ARTICLE:
Re: Question on pgbench output

From
Tom Lane
Date:
David Kerr <dmk@mr-paradox.net> writes:
> The results actually have surprised me, the database isn't really tuned
> and i'm not working on great hardware. But still I'm getting:

> caling factor: 1
> number of clients: 400
> number of transactions per client: 50
> number of transactions actually processed: 20000/20000
> tps = 51.086001 (including connections establishing)
> tps = 51.395364 (excluding connections establishing)

> I'm not really sure how to evaulate the tps, I've read in this forum that
> some folks are getting 2k tps so this wouldn't appear to be good to me.

Well, you're running a custom transaction definition so comparing your
number to anyone else's is 100% meaningless.  All you know here is that
your individual transactions are more expensive than the default pgbench
transaction (which we could'a told you without testing...)

> (I wrote a script to average the total transaction time for every record
> in the file)
> avg_times.ksh pgbench_log.7205
> Avg tx time seconds: 7

That squares with your previous results: if you're completing 50
transactions per sec then it takes about 8 seconds to do 400 of 'em.
So any one of the clients ought to see about 8 second response time.
I think that your test is probably valid.

> That's not too bad, it seems like with real hardware + actually tuning
> the DB i might be able to meet my requirement.

How much more "real" is the target hardware than what you have?
You appear to need about a factor of 10 better disk throughput than
you have, and that's not going to be too cheap.  I suspect that the
thing is going to be seek-limited, and seek rate is definitely the
most expensive number to increase.

If the items you're pulling are static files, you should consider
storing them as plain files and just using the DB as an index.
Megabyte-sized fields aren't the cheapest things to push around.

            regards, tom lane

Re: Question on pgbench output

From
David Kerr
Date:
On Fri, Apr 03, 2009 at 04:43:29PM -0400, Tom Lane wrote:
- > I'm not really sure how to evaulate the tps, I've read in this forum that
- > some folks are getting 2k tps so this wouldn't appear to be good to me.
-
- Well, you're running a custom transaction definition so comparing your
- number to anyone else's is 100% meaningless.  All you know here is that
- your individual transactions are more expensive than the default pgbench
- transaction (which we could'a told you without testing...)

That makes sense. I guess I included it incase there was a community
defined sense of what a good TPS for a highly responsive web-app.
(like if you're getting 1000tps on your web app then your users are
happy)

But from the sounds of it, yeah, that would probably be difficult to
really measure.

- > (I wrote a script to average the total transaction time for every record
- > in the file)
- > avg_times.ksh pgbench_log.7205
- > Avg tx time seconds: 7
-
- That squares with your previous results: if you're completing 50
- transactions per sec then it takes about 8 seconds to do 400 of 'em.
- So any one of the clients ought to see about 8 second response time.
- I think that your test is probably valid.

Ok, great. thanks!

- > That's not too bad, it seems like with real hardware + actually tuning
- > the DB i might be able to meet my requirement.
-
- How much more "real" is the target hardware than what you have?
- You appear to need about a factor of 10 better disk throughput than
- you have, and that's not going to be too cheap.  I suspect that the
- thing is going to be seek-limited, and seek rate is definitely the
- most expensive number to increase.

EXERCISE OBJECTIVE: Extract the pgbench thread's stretch from "Ok, great. thanks!" through "- most expensive number to increase.", word for word.

DATA SEGMENT:
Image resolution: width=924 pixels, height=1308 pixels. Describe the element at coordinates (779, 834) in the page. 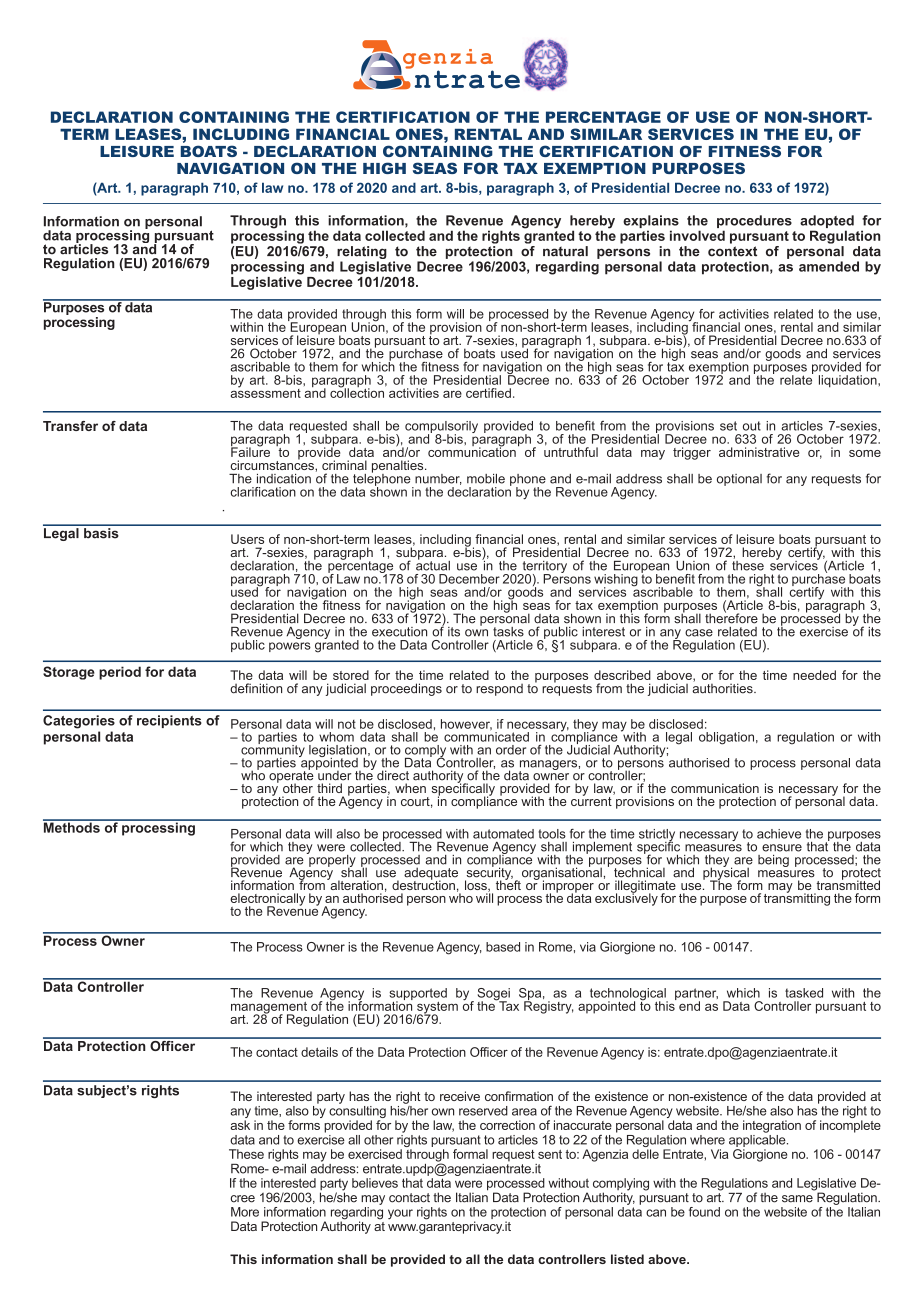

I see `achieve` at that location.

ANSWER:
Ok, great. thanks!

- > That's not too bad, it seems like with real hardware + actually tuning
- > the DB i might be able to meet my requirement.
-
- How much more "real" is the target hardware than what you have?
- You appear to need about a factor of 10 better disk throughput than
- you have, and that's not going to be too cheap.  I suspect that the
- thing is going to be seek-limited, and seek rate is definitely the
- most expensive number to increase.